HECS debt could reduce borrowing power for a mortgage, according to new research from Compare the Market.
The research found that a university student on an annual salary of $125,000 (US$80,800) with a student debt of $26,500 had a reduced borrowing capacity of $95,900.
Graduates paying off their HECS on an $100,000 (US$65,000) salary would be $56,300 worse off applying for a loan. Meanwhile, the borrowing capacity of those on an $75,000 income would be reduced by $26,500.
Economic director of Compare the Market, David Koch said not paying off student debt could have longer-term consequences.
“When the average time to repay a student debt has blown out from 8.2 years in 2011/12 to 9.5 years in 2021/22, most people will continue to pay hundreds or thousands of dollars more due to indexation,” he said.
In general, borrowing power is reduced by the percentage of income you must pay towards your HECS, Koch said.
Growing Concerns around HECS
Koch said that historically, HECS has been seen as a benign debt that you pay off gradually through your salary.HECS loans have had a harmless appearance because they do not accrue additional interest on top of indexation—where the loan is adjusted in accordance to inflation—and are written off when you die.
However, Koch said attitudes towards HECS have started to change because of the huge sums added to the debt each year through indexation.
Yet, the recent election promises of the Labor and Green parties demonstrate that HECS debt is still a notable concern of the Australian public.
This would correspond to an $5,520 cut for someone with an average student debt of $27,600.
The Greens aim to take it further, proposing a $74 billion plan to eliminate all student debt.
Sector Reform Needed
The Independent Tertiary Education Council Australia said the federal plan to remove one-fifth of student loans is insufficient compared to genuine sector reform.Additionally, the Council’s chief executive, Troy Williams, said VET students at independent providers were missing out.
Williams said the initiative will provide debt relief focused more on students in high-debt fields such as law, dentistry, and medicine. He said it fails to address the core issues facing future students studying with many independent skills training and higher education providers.
“For most current and future students with independent tertiary education providers, their debts will continue to be higher than they need to be as the 20 percent student loan tax remains in place,” he said.
***
• **WHAT THE TASK ASKS**: Copy the passage of the HECS debt article word for word, starting with "Graduates paying off" and going on through "HECS, Koch said.".

• **STORED DATA**:
***
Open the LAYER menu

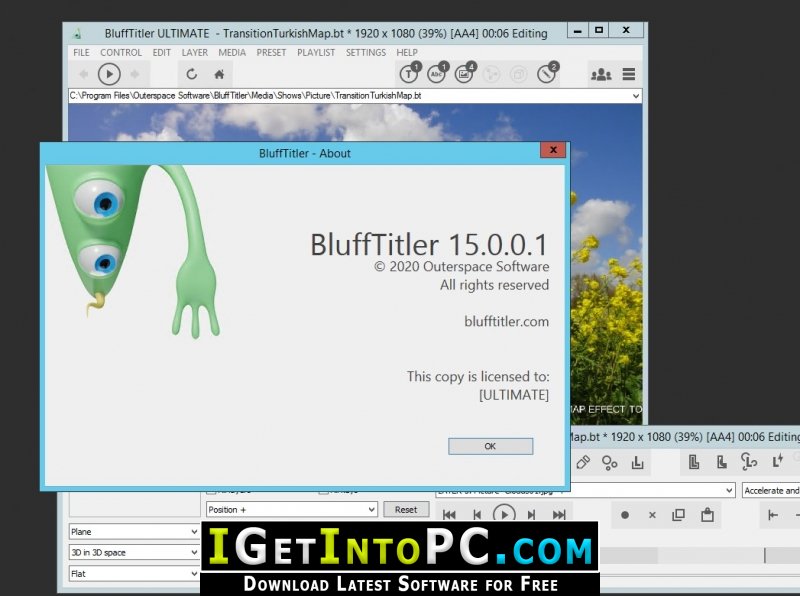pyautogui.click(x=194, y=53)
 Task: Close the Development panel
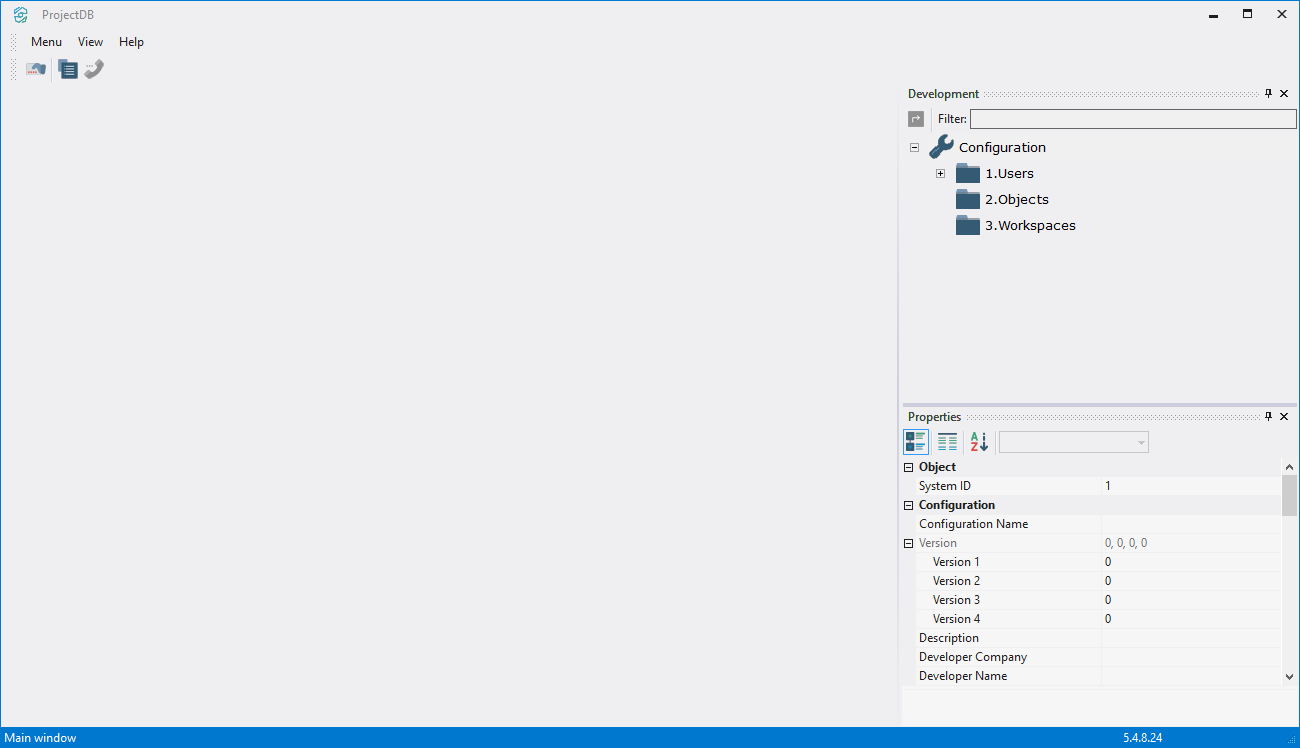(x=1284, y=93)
***
• **WRITTEN SOLUTION**:
Graduates paying off their HECS on an $100,000 (US$65,000) salary would be $56,300 worse off applying for a loan. Meanwhile, the borrowing capacity of those on an $75,000 income would be reduced by $26,500.
Economic director of Compare the Market, David Koch said not paying off student debt could have longer-term consequences.
“When the average time to repay a student debt has blown out from 8.2 years in 2011/12 to 9.5 years in 2021/22, most people will continue to pay hundreds or thousands of dollars more due to indexation,” he said.
In general, borrowing power is reduced by the percentage of income you must pay towards your HECS, Koch said.